That’s a quote in today’s SJ-R from Anita Bedell, executive director of Illinois Church Action on Alcohol and Addiction Problems commenting on the Springfield City Council’s pending decision on whether or not to lift the ban on Sunday morning liquor sales in the city.

Man, talk about twisted logic. Wow, alcohol can be bad for you and there are studies that prove it! Who knew. And, of course, this means earlier alcohol sales on Sundays will translate into more drunks on the road. Brilliant! I’ve got news for you, Anita, the drunks are all hung-over on Sunday morning and are probably sleeping. They’ll get up later, during times alcohol sales are already legal, then get drunk and drive.
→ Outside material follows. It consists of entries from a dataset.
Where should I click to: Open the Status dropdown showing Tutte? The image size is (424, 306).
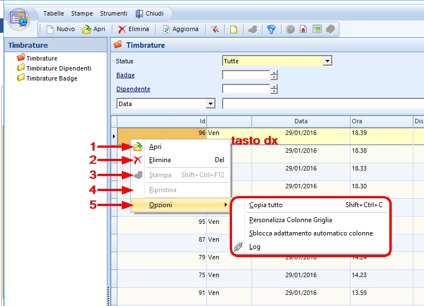(x=327, y=61)
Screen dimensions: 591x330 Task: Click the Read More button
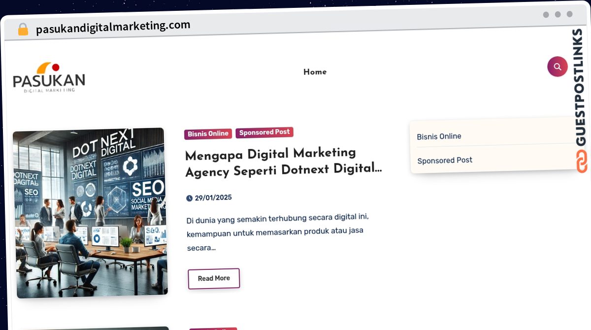(214, 278)
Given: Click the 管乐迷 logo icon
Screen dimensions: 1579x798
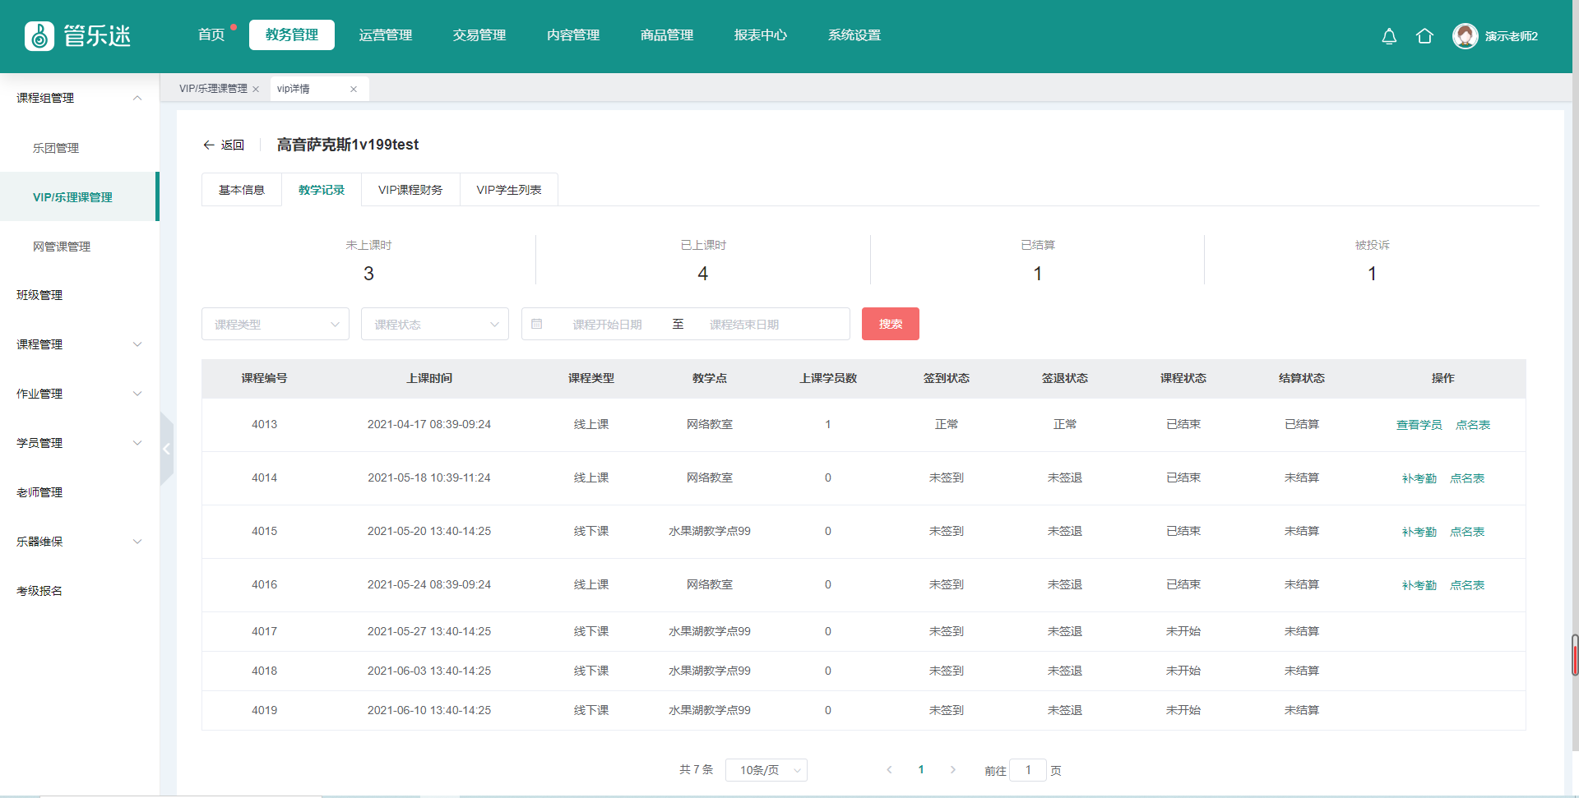Looking at the screenshot, I should (x=39, y=36).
Oh, but there’s more. Ms. Bedell is alos quoted as saying:
“People in Springfield and the surrounding communities know the alcohol hours of
sale, and they can plan ahead to purchase alcohol for Sunday morning,” she said. Convenience should not take precedence over safety.”
So let me get this straight; those intending on getting drunk on Sunday morning already know to plan ahead and buy their booze , but allowing Sunday morning sales will then allow them to both buy the booze and get drunk on Sunday mornings. Oh, I see the difference now.

You know what, I really don’t care that much either way on this issue but I see no reason to continue the Sunday morning ban. Sure, it is a matter of convenience and convenience only, but so what. Nothing is going to change in terms of public safety if the ban is lifted. To suggest otherwise simply proves ban proponents have no argument.

1 comment:

ThirtyWhat said...

Doctors everywhere are calling for a ban on kitchen knives claiming that a recent study shows that 85% of all cutlery accidents in the kitchen are caused by knives.

Teachers across the nation are calling for a ban on chalk. Mrs. Edna Krabbapple was quoted as saying, "We have disturbing news. In 100% of the cases, when there is an unuly child in class ... there is CHALK present." Principal Skinner declined comment.

In other news, Bill O'Reily will be shot at sundown today after the Supreme Court found that 95% of all assholes listen to his show.

What a load of crap. By all mean encourage people to "stock up" on their booze ... so bright and early Sunday morning they'll be ready to go. If somebody wants to buy beer at 11:00 on Sunday ... I say go for it. This falls under the blanket of my life motto: "How's It Hurting You?"